The same setup is also used for the hyperspectral imaging of bacteria but with an ×20 objective lens (Olympus PLN20X with NA = 0.4) to increase the magnification for a better spatial resolution. Each pixel in this condition corresponds to 0.45 µm (Fig. 5b and Fig. 5c) and 0.2 µm (Fig. 5a) with an extra lens before the CMOS camera for a further magnification. A time lapse of 4 min is used to image the bacteria growth over a total time of 4 h.

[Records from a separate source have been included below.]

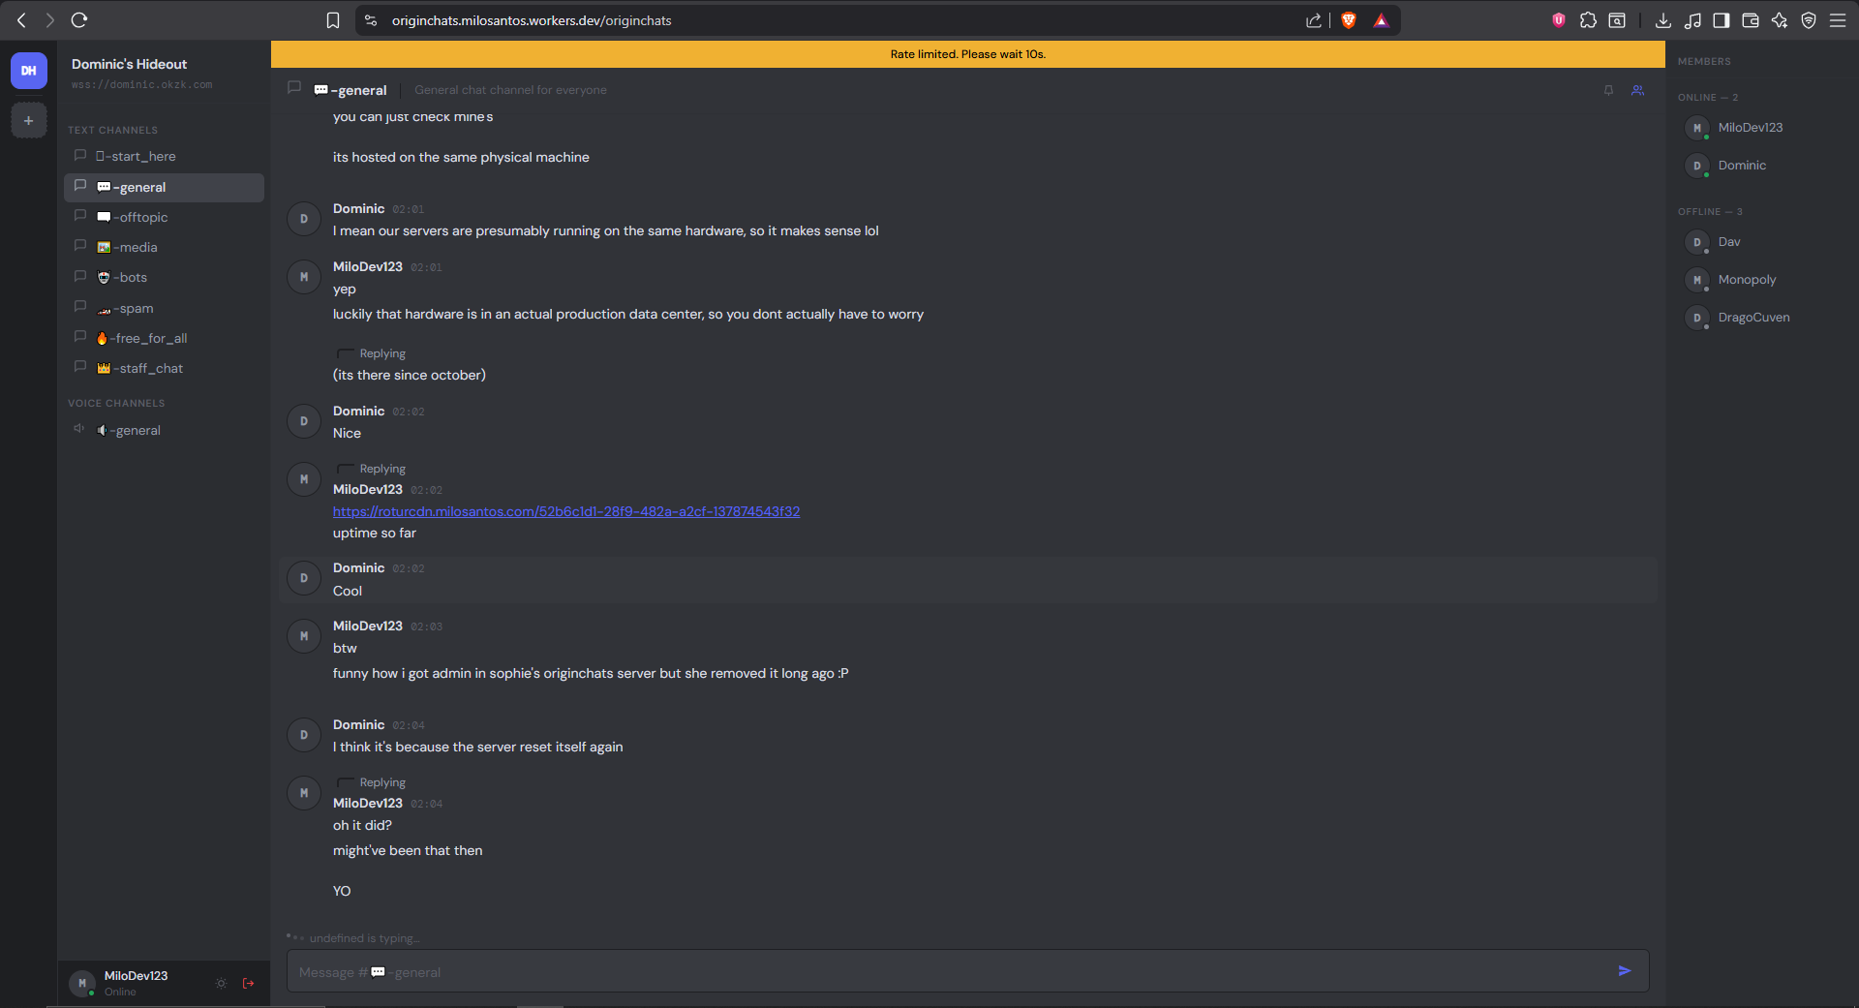Viewport: 1859px width, 1008px height.
Task: Click the add server plus icon
Action: click(x=29, y=121)
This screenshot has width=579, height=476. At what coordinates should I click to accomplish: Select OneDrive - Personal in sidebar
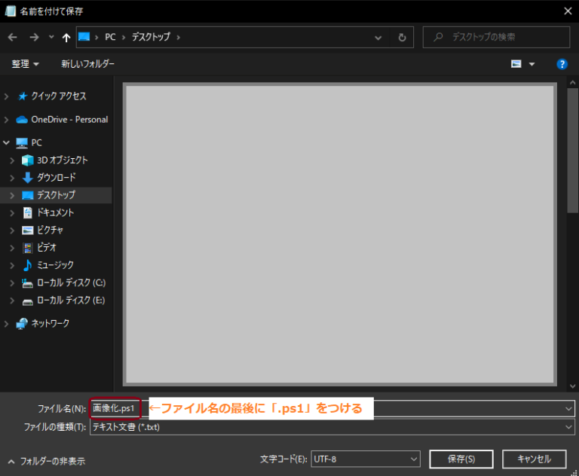(62, 120)
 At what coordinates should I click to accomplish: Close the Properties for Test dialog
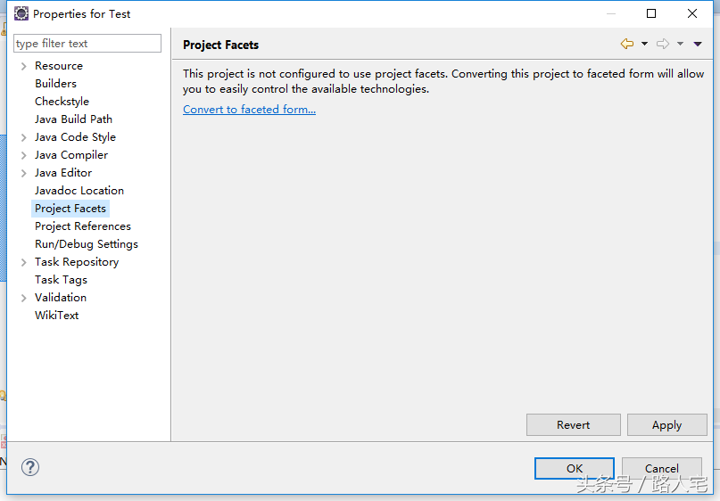coord(692,13)
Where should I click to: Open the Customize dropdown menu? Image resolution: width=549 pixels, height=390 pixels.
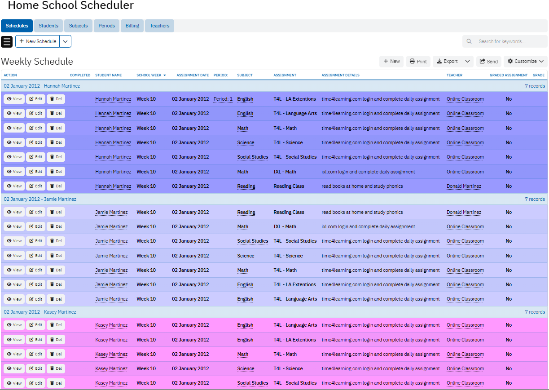(x=525, y=62)
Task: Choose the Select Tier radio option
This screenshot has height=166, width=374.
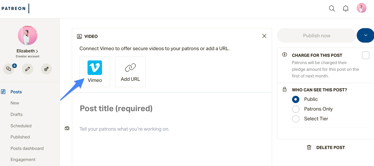Action: (x=296, y=119)
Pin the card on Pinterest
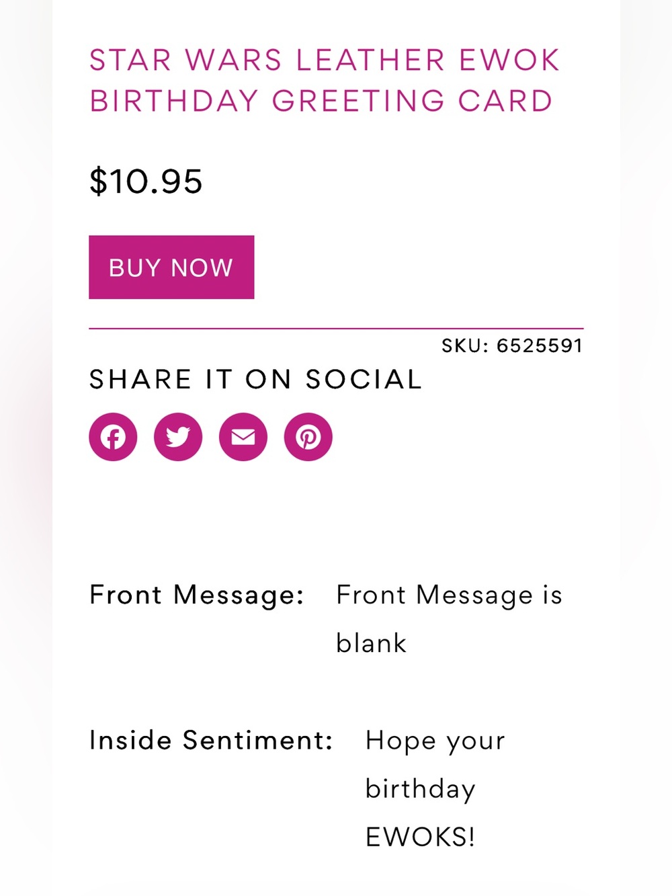The height and width of the screenshot is (896, 672). [x=308, y=437]
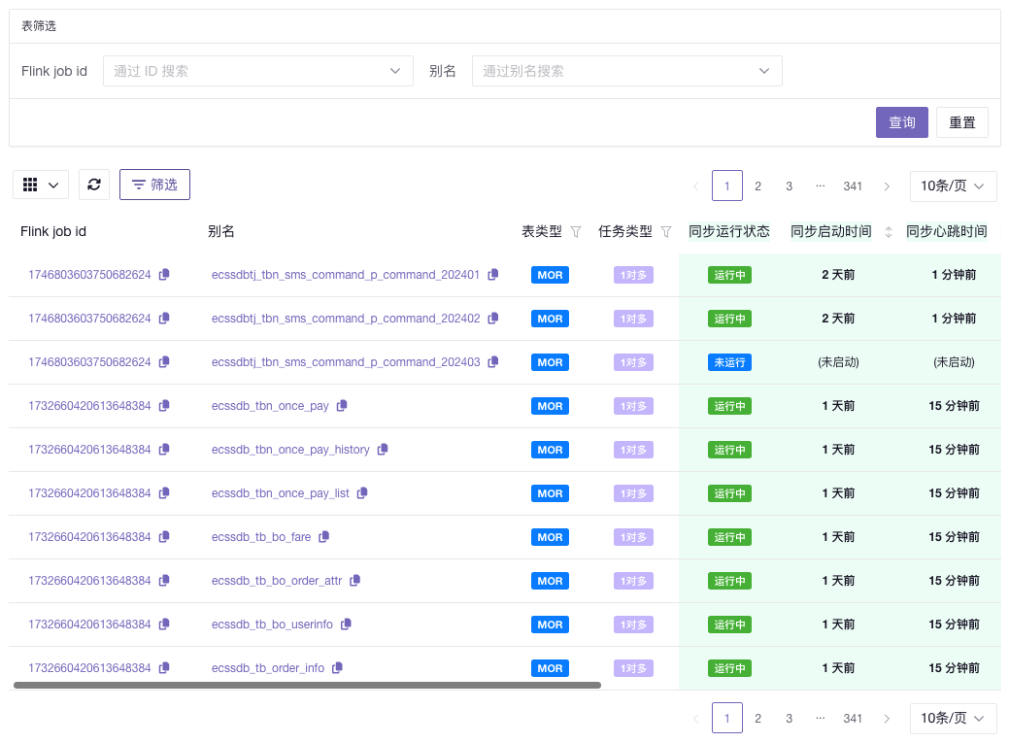Copy alias ecssdb_tbn_once_pay
The image size is (1009, 743).
pos(342,406)
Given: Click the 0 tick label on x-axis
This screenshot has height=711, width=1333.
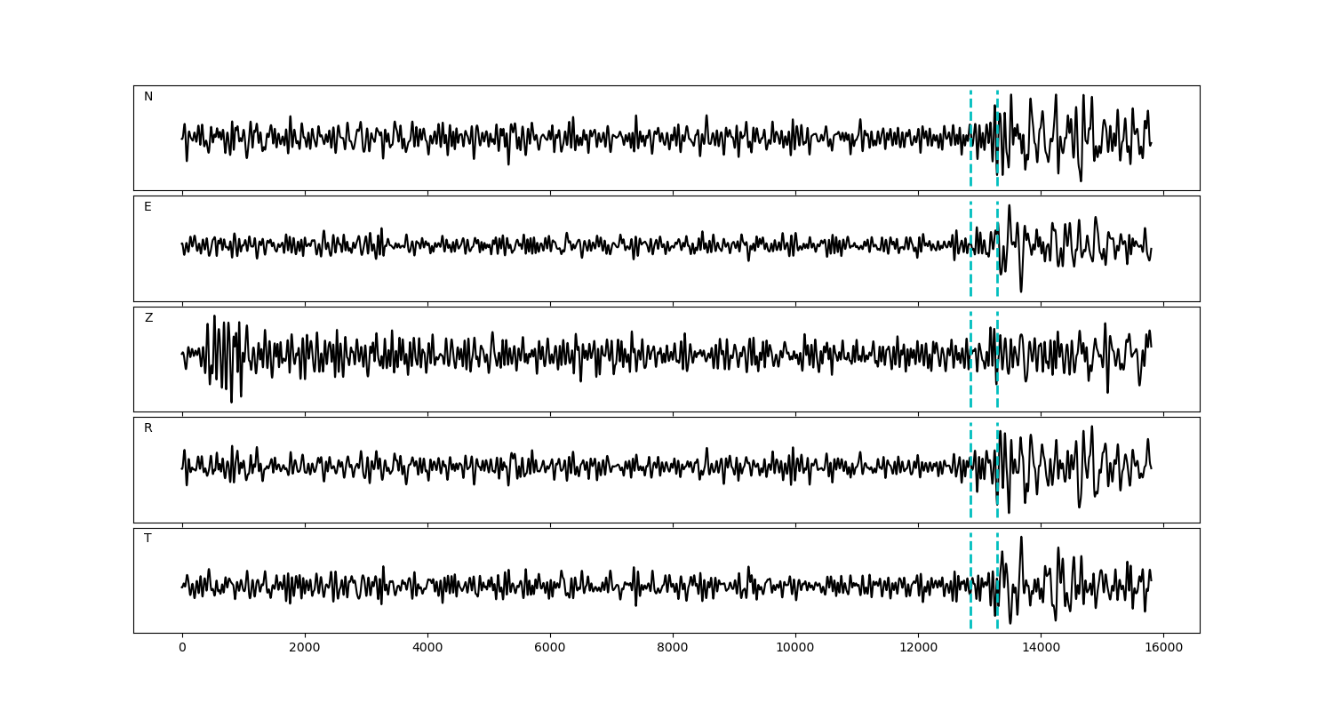Looking at the screenshot, I should (182, 649).
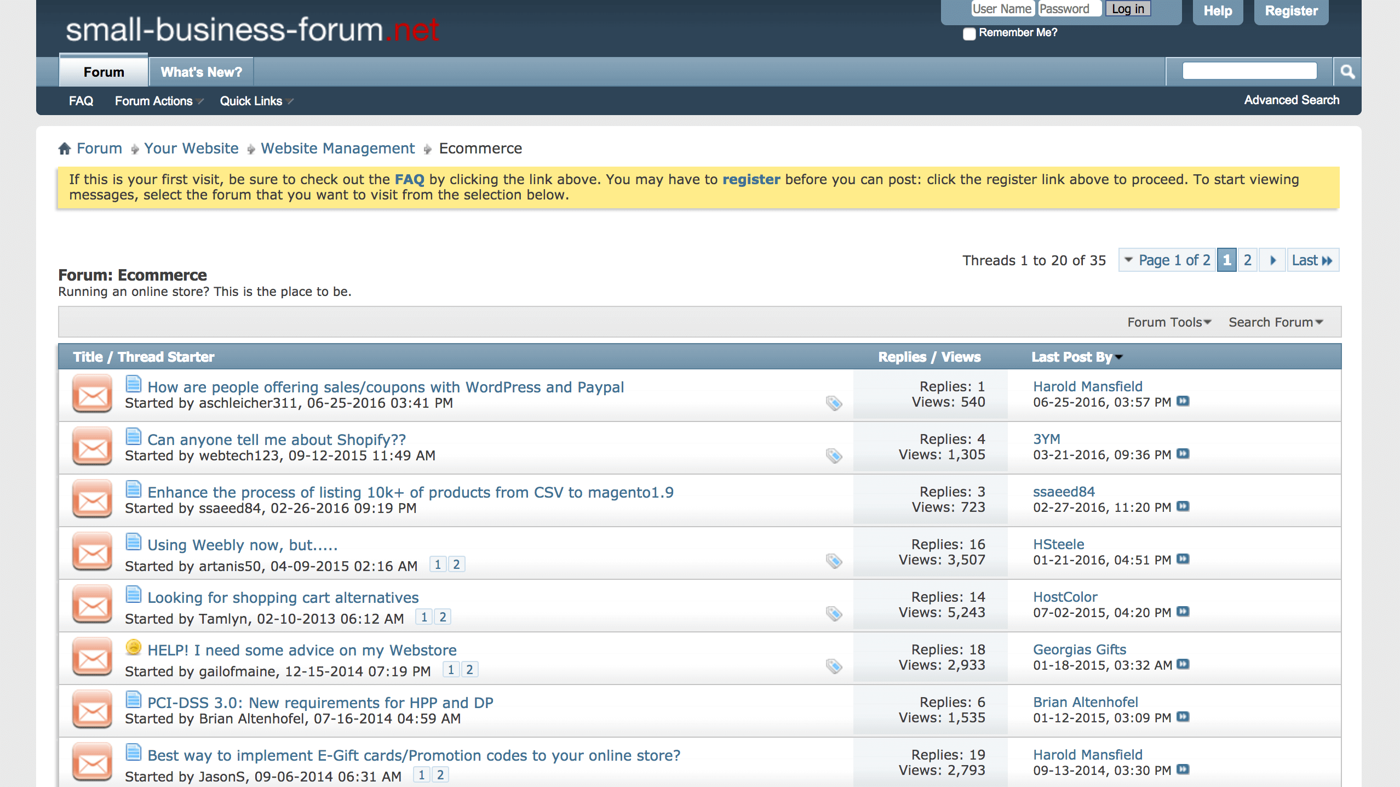The width and height of the screenshot is (1400, 787).
Task: Open the Advanced Search link
Action: [1292, 100]
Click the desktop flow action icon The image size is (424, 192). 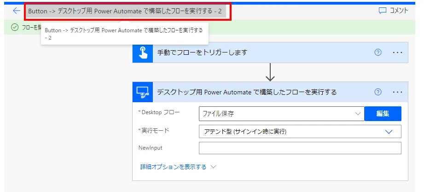(142, 92)
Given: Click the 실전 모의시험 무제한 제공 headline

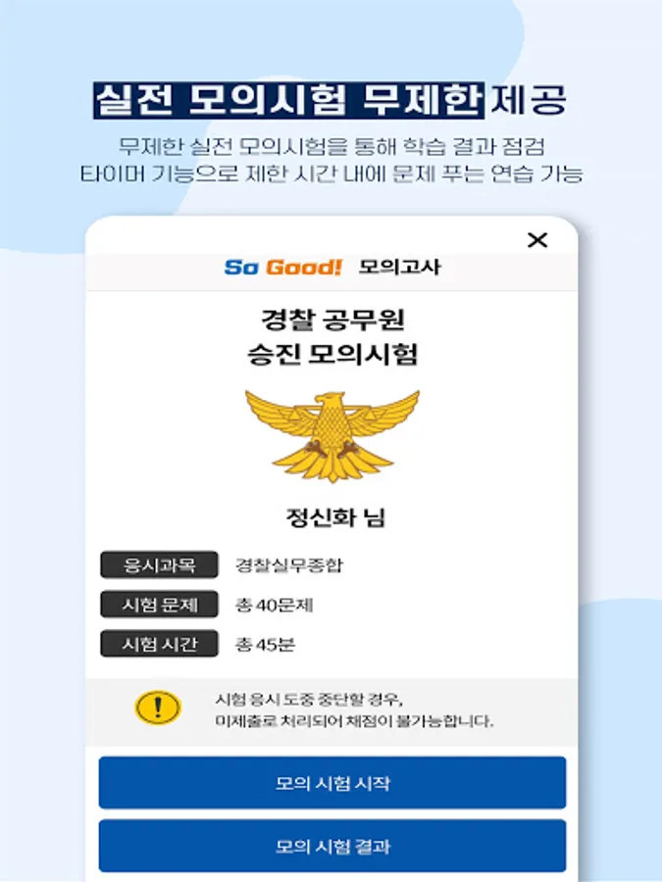Looking at the screenshot, I should 331,100.
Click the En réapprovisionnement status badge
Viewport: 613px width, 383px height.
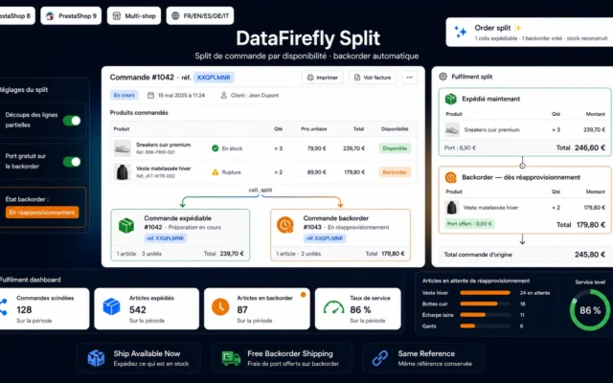coord(42,213)
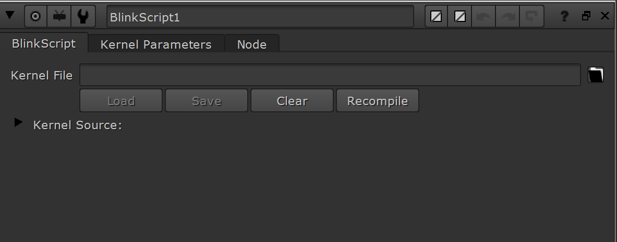The height and width of the screenshot is (242, 617).
Task: Open the second GL color swatch
Action: tap(460, 17)
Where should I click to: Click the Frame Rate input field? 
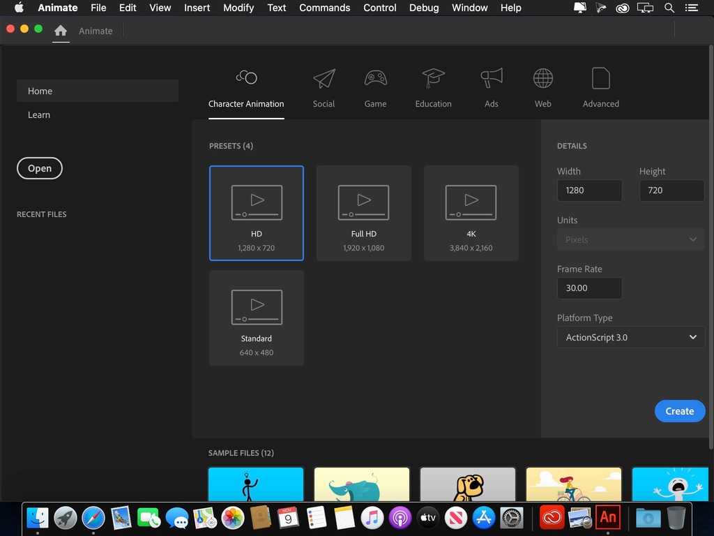(x=589, y=288)
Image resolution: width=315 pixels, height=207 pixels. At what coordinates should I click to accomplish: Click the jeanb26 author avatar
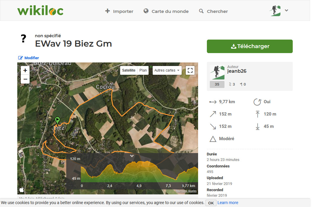point(217,72)
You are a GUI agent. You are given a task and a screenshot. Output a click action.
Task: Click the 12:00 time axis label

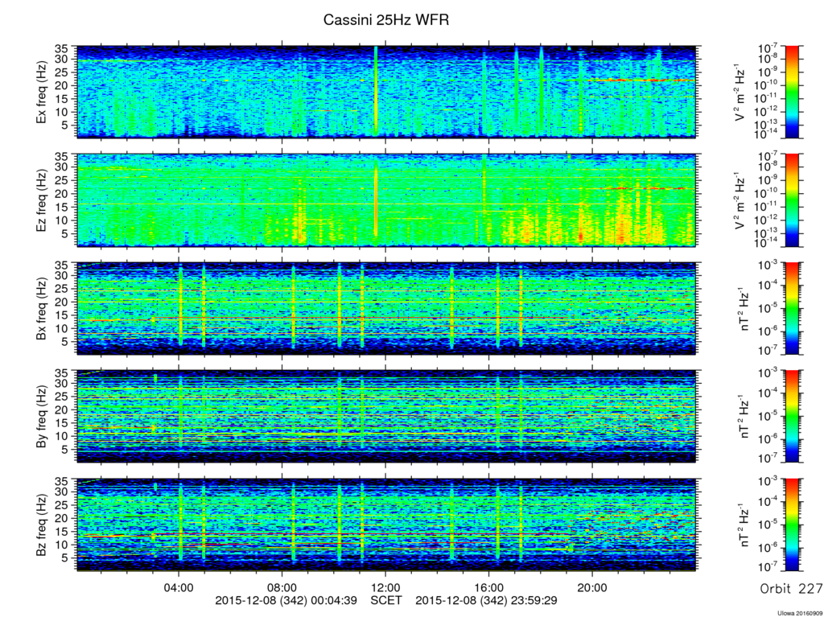tap(385, 587)
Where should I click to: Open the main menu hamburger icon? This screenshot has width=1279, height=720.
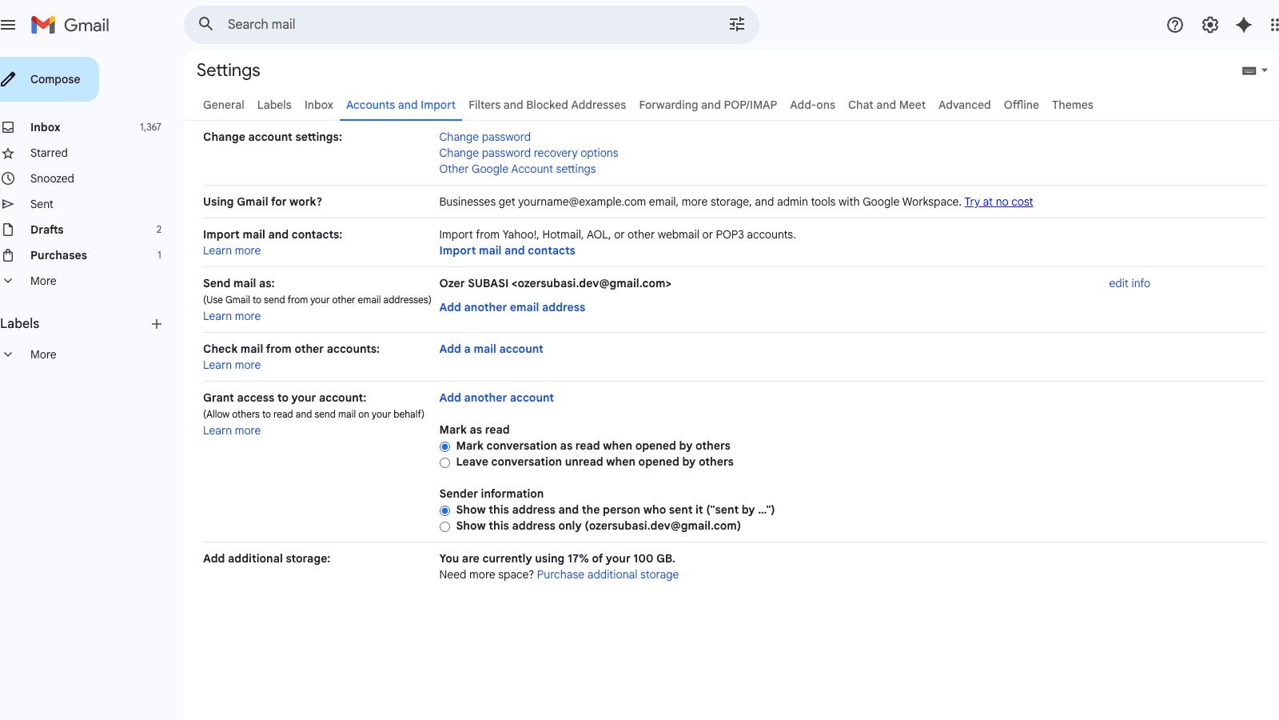pyautogui.click(x=9, y=25)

Specific surface functionalization for immunoglobulin-G detection

The functionalization protocol of the photonic biosensor needs to provide high specificity to the target molecule, while preventing the binding of non-targeted molecules to avoid unspecific binding. In order to improve the binding efficiency, we use a SM(PEG)6 as spacer between the surface of the nanoholes array and the antibodies. This spacer ensures high uniformity for the bonding of antibodies covering a large area of the sensor, with a reduction of steric hindrance and aggregation. The functionalization protocol includes a first cleaning process of the sensor with a piranha solution (H2SO4:H2O2 = 3:1) for 10 min followed by UV-Ozone surface cleaning treatment for 30 min. The piranha process introduces hydroxyl groups (OH) on the surface and the surface is then covered by sulfhydryl groups by the salinization with (3-Mercaptopropyl)trimethoxysilane (MPTS) for 6 h. The spacer monolayer SM(PEG)6 is then formed during an overnight process with a 1 mM PEG in DMSO solution. The SM(PEG)6 not binding to MPTS is then removed by a washing process in DMSO. At this step, the antibodies anti-IgG (with a concentration of 50 µg/mL in PBS) are introduced in the signal channel with a continuous flow at 20 µL/min for 60 min. A PBS washing step (5 min) follows to remove any antibody not bound to the PEG spacer. The casein (1% in PBS solution) is then added into the channel for 30 min to minimize unspecific binding, followed by a washing step in PBS for 60 min. Three different concentrations of IgG are released into the channel at room temperature (T ~ 20 °C). Each concentration is introduced with a flow at 20 µL/min for 60 min, followed by a washing step in PBS for 5 min.

Bacteria culture and sensor surface functionalization for bacteria immobilization

The bacteria we use are Gram-negative Escherichia coli TG1. The bacteria are grown overnight in lysogeny broth (LB, 10 g/L NaCl, 10 g/L tryptone and 5 g/L yeast extract) at 37 °C. The resulting solution is then diluted in LB to reach a concentration of ~106 CFU/ml. We use a spectrophotometer to obtain an optical density OD = 0.01 corresponding to the desired initial concentration. A droplet of 50 µl is then applied to the sensor surface with a pipette and covered by a glass coverslip to avoid evaporation during the 4 h duration of the experiment. The functionalization protocol is the same as that used to functionalize the sensor surface for the IgG detection with a first step by covering the surface with MPTS for 6 h to create the sulfhydryl groups, where SM(PEG)6 binds after an incubation in DMSO overnight. After washing, a drop of 60 µL of anti-E. coli antibodies (E. coli antibody (1011), Santa Cruz Biotecnology) is released on the sensor for 1 h to allow the bacteria immobilization on the surface. Finally, the sensor is washed in PBS and bacteria are incubated for t = 6 h on the sensor at room temperature.